**TASK DESCRIPTION:** Return each record shown beneath, word for word.

**SUPPLIED DATA:**
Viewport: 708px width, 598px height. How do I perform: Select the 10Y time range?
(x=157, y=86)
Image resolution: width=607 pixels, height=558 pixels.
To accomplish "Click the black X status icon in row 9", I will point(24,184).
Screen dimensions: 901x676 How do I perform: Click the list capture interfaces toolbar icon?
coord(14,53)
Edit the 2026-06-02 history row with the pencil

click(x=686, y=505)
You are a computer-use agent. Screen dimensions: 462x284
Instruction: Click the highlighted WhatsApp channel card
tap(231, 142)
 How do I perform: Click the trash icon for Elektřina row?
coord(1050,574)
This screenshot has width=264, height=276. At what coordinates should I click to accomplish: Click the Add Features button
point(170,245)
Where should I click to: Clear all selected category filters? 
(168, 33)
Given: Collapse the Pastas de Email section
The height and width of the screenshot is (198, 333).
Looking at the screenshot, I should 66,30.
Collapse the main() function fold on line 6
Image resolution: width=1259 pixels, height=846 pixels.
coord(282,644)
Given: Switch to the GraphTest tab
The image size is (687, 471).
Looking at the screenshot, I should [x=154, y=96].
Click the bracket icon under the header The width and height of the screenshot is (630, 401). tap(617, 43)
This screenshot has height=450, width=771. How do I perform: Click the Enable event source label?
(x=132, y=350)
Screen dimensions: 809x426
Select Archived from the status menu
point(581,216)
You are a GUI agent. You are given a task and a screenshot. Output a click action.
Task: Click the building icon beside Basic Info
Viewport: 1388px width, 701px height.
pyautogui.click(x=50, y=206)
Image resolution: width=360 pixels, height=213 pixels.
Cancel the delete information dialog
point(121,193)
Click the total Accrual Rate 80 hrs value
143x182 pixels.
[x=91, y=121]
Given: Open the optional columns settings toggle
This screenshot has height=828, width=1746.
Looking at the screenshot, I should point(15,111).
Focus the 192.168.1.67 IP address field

**PROBLEM SOLUTION:**
Viewport: 708px width, 598px height. How do I perform: Select the 10Y time range?
(x=157, y=86)
Image resolution: width=607 pixels, height=558 pixels.
To accomplish "Click the black X status icon in row 9", I will point(24,184).
Screen dimensions: 901x676 How do I perform: Click the list capture interfaces toolbar icon?
coord(14,53)
Edit the 2026-06-02 history row with the pencil

click(x=686, y=505)
You are a computer-use agent. Screen dimensions: 462x284
Instruction: Click the highlighted WhatsApp channel card
tap(231, 142)
 How do I perform: Click the trash icon for Elektřina row?
coord(1050,574)
This screenshot has width=264, height=276. At what coordinates should I click to accomplish: Click the Add Features button
point(170,245)
Where should I click to: Clear all selected category filters? 
(168, 33)
Given: Collapse the Pastas de Email section
The height and width of the screenshot is (198, 333).
Looking at the screenshot, I should 66,30.
Collapse the main() function fold on line 6
Image resolution: width=1259 pixels, height=846 pixels.
coord(282,644)
Given: Switch to the GraphTest tab
The image size is (687, 471).
Looking at the screenshot, I should [x=154, y=96].
Click the bracket icon under the header The width and height of the screenshot is (630, 401). tap(617, 43)
This screenshot has height=450, width=771. How do I perform: Click the Enable event source label?
(x=132, y=350)
Screen dimensions: 809x426
Select Archived from the status menu
point(581,216)
You are a GUI agent. You are given a task and a screenshot. Output a click action.
Task: Click the building icon beside Basic Info
Viewport: 1388px width, 701px height.
pyautogui.click(x=50, y=206)
Image resolution: width=360 pixels, height=213 pixels.
Cancel the delete information dialog
point(121,193)
Click the total Accrual Rate 80 hrs value
143x182 pixels.
[x=91, y=121]
Given: Open the optional columns settings toggle
This screenshot has height=828, width=1746.
Looking at the screenshot, I should point(15,111).
Focus the 192.168.1.67 IP address field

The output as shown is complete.